**The exercise**
Return the records exactly as they appear, starting at the line with "The image size" and continuing through the end of the records, with the pictures omitted.

**Records provided**
==================================================

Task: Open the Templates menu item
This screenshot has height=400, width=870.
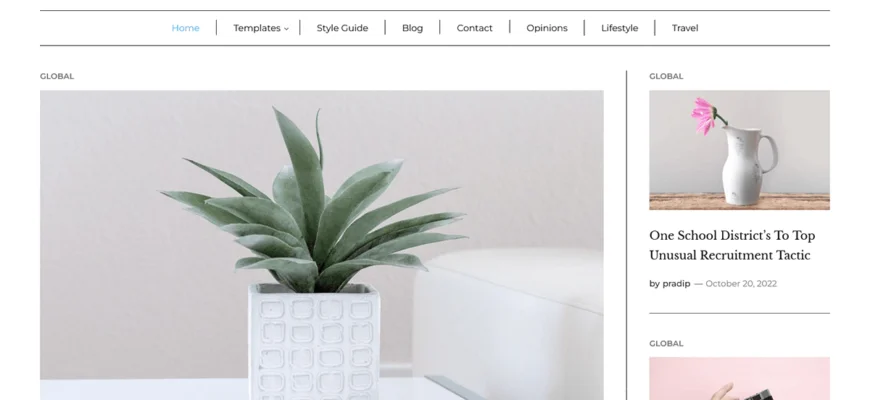Action: 256,28
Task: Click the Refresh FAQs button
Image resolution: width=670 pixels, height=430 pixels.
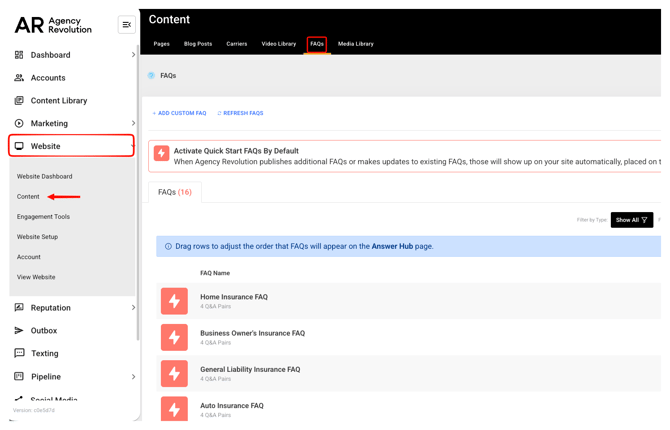Action: [240, 113]
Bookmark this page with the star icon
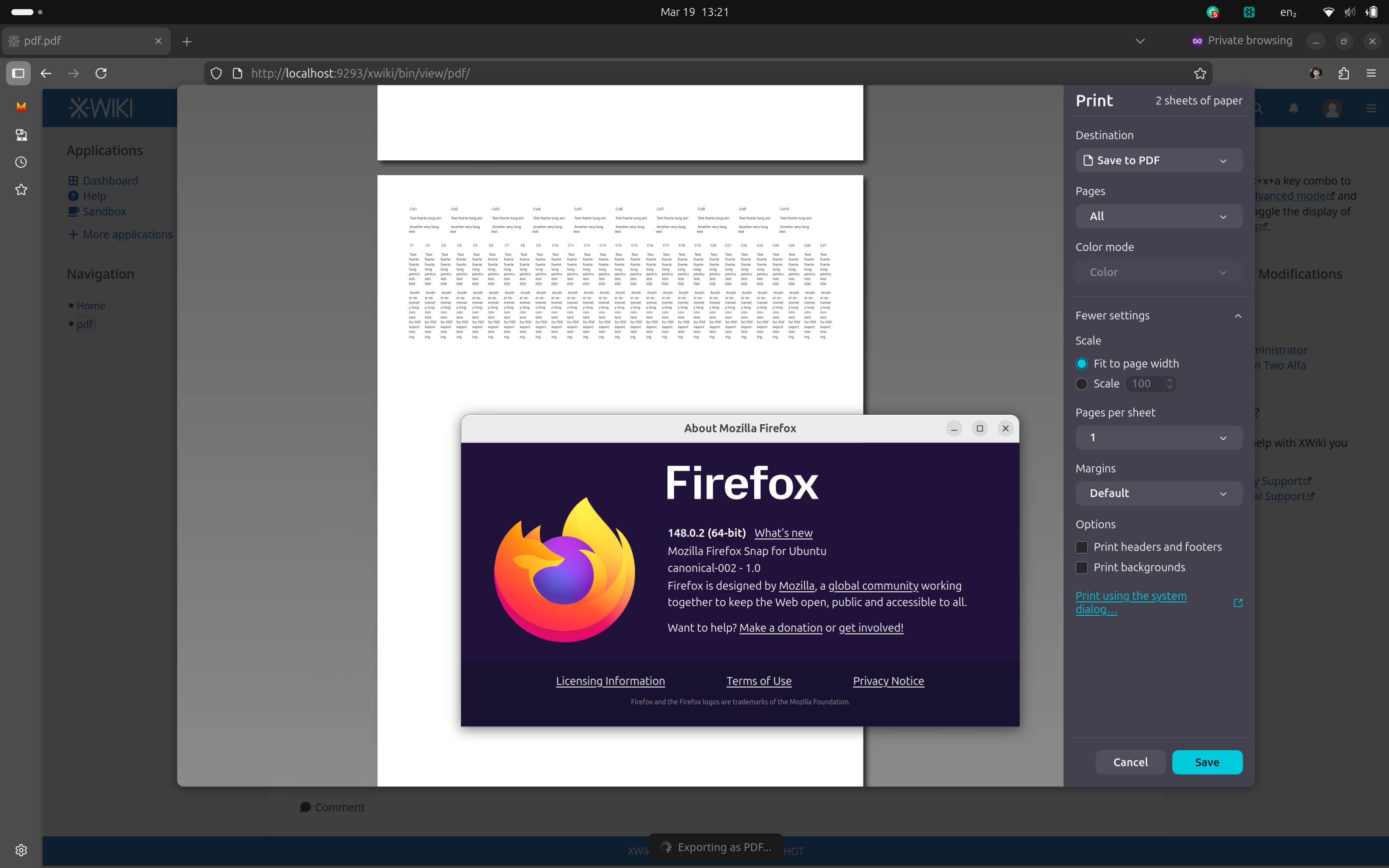 [x=1200, y=73]
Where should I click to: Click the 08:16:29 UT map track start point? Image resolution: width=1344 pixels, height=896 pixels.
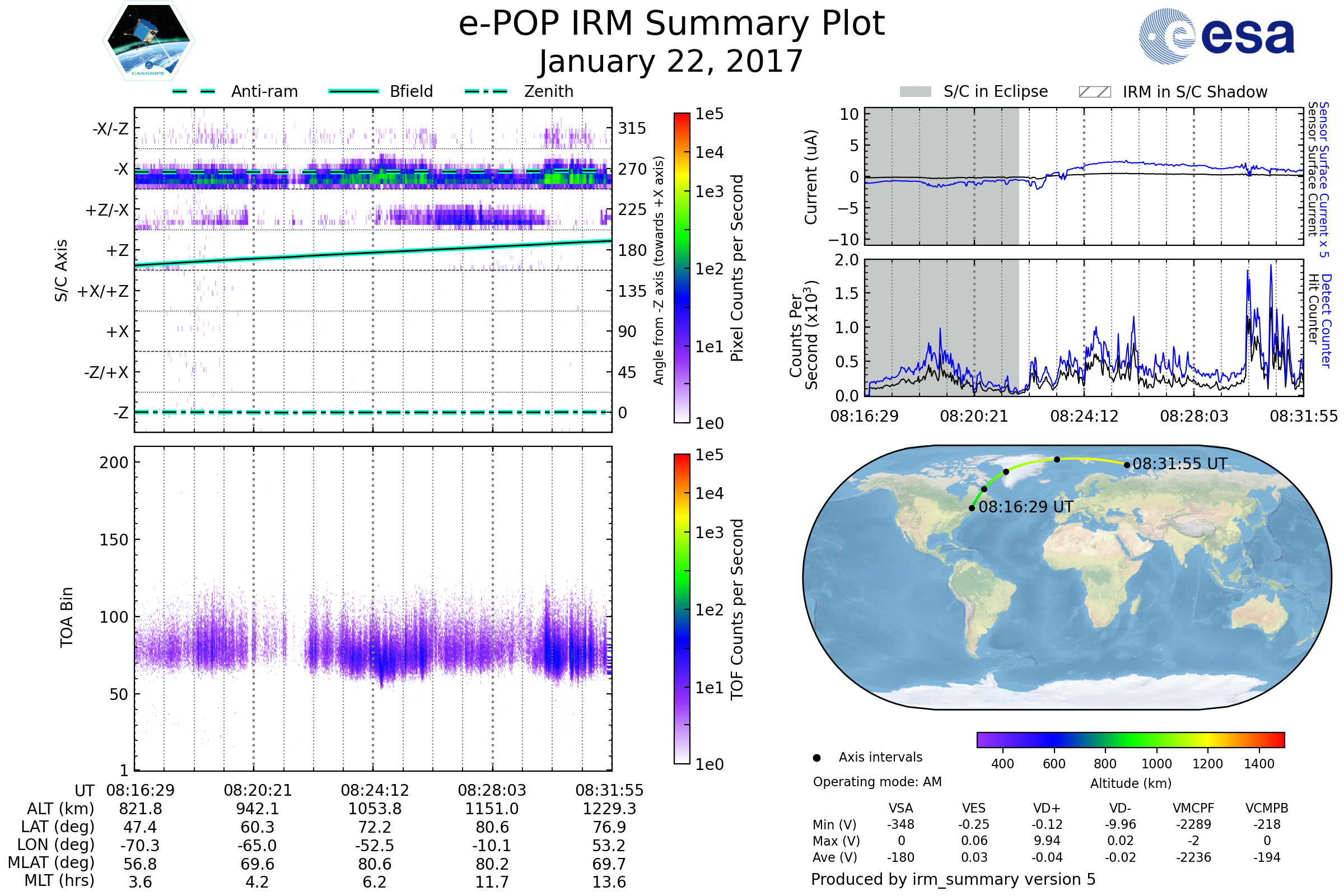click(x=972, y=508)
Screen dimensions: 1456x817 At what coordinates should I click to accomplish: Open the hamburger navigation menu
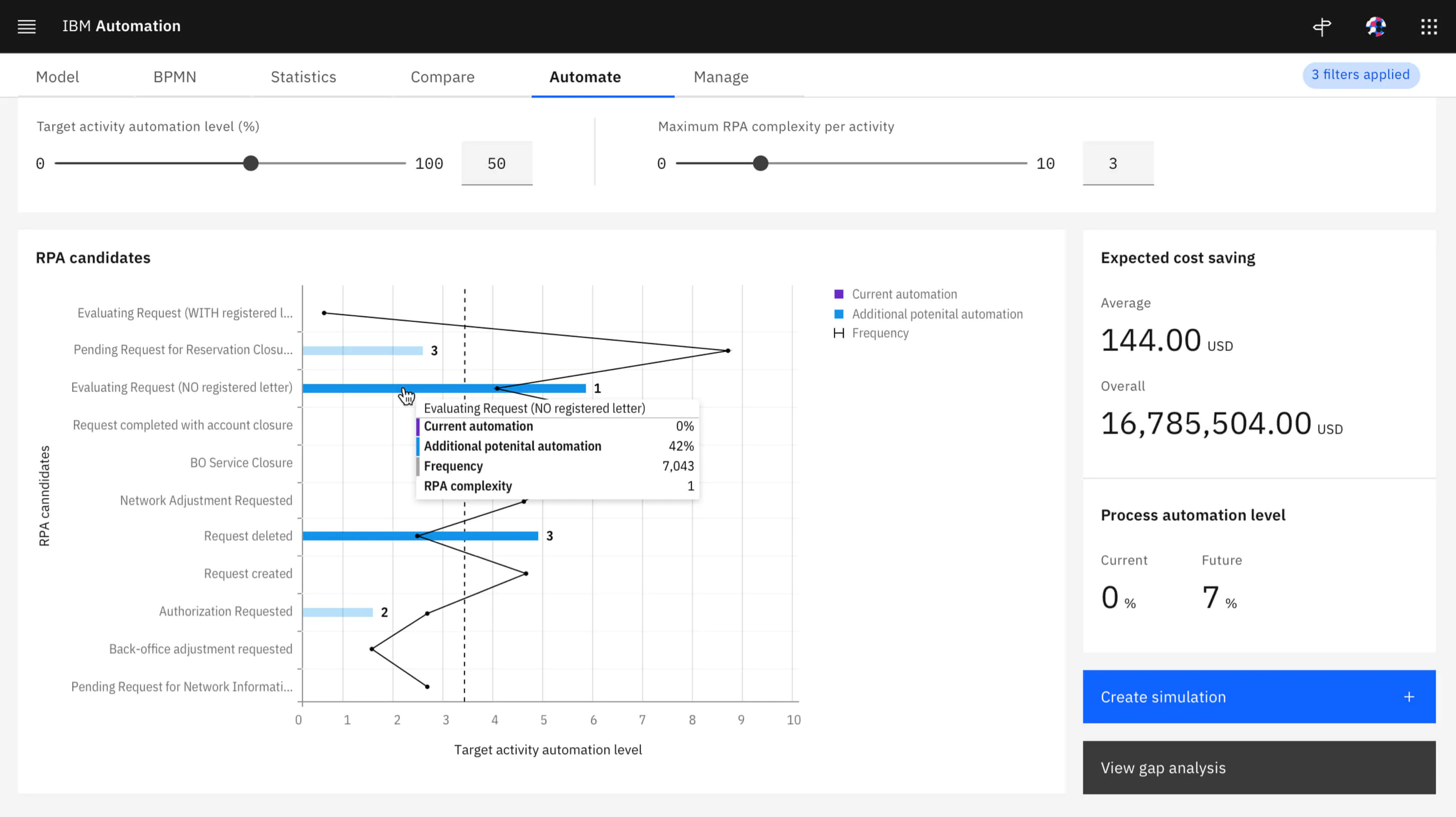(x=27, y=27)
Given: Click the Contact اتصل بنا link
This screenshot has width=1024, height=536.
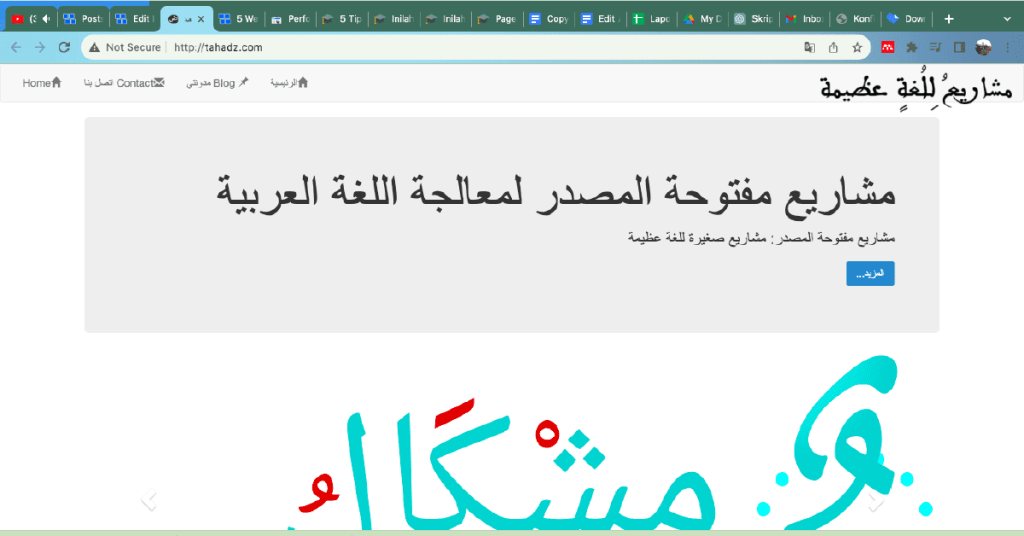Looking at the screenshot, I should click(x=124, y=83).

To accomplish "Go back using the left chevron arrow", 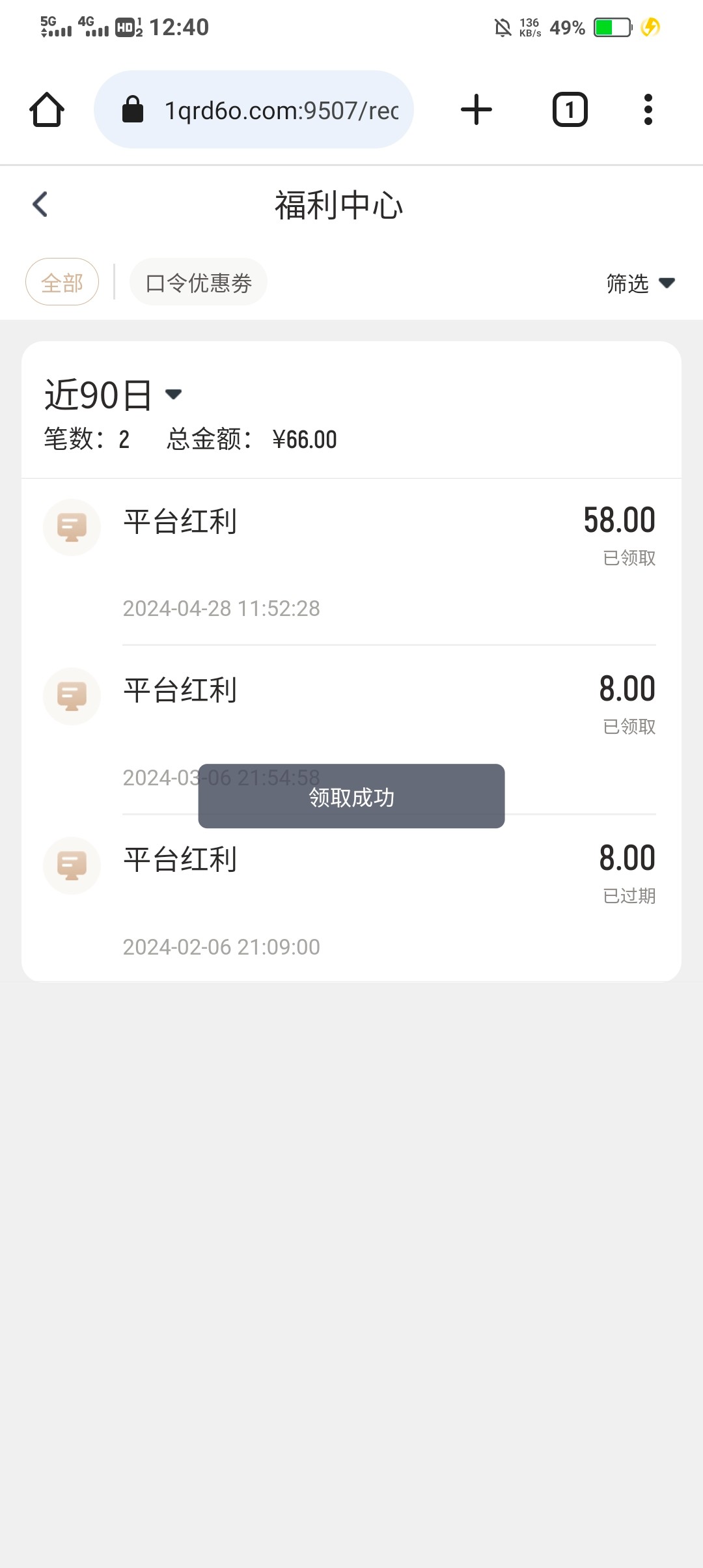I will (40, 204).
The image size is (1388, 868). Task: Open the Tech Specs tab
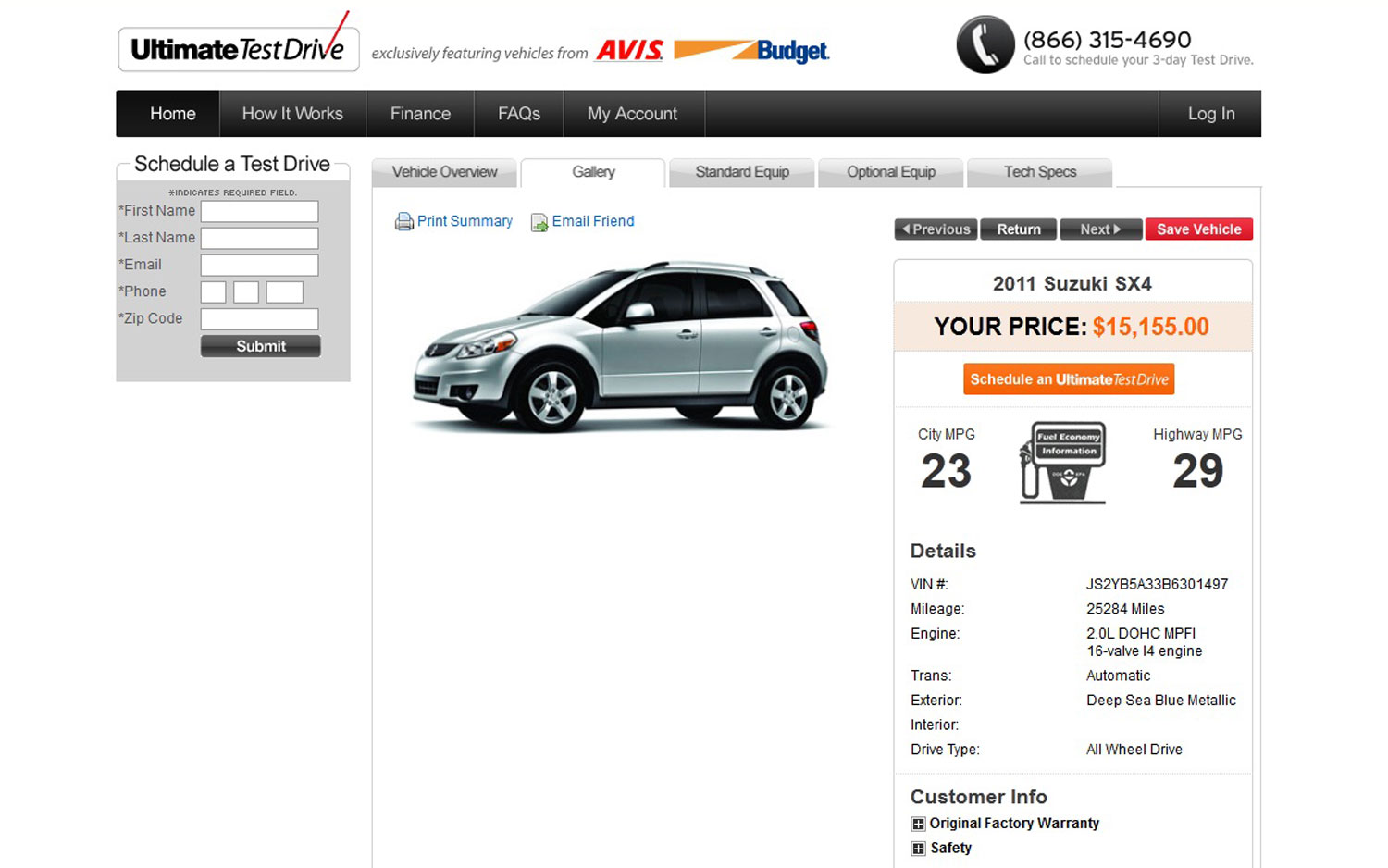[x=1039, y=172]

==================================================

**Answer to the exercise**
The image size is (1388, 868). Task: Open the Tech Specs tab
[x=1039, y=172]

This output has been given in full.